_What is needed_
When you reach the line containing "Where should I" in the entries below, please begin setting down lines exactly, stop only after the last one, and add nothing else.
***** Provided information *****
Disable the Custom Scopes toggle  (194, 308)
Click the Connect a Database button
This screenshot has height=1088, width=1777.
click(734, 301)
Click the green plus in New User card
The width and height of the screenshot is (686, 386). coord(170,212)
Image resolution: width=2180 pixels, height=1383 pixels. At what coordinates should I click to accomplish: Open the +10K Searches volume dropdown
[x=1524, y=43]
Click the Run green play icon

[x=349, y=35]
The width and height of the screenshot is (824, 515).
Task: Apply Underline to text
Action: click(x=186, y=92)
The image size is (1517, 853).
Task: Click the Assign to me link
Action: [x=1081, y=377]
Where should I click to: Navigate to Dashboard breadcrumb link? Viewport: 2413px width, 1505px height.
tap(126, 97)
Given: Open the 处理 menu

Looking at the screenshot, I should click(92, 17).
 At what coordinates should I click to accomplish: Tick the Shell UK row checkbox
*****
_Result_
Where should I click to: Navigate to Dashboard breadcrumb link? Viewport: 2413px width, 1505px height.
tap(126, 97)
Given: Open the 处理 menu

Looking at the screenshot, I should click(92, 17).
 At what coordinates should I click to accomplish: Tick the Shell UK row checkbox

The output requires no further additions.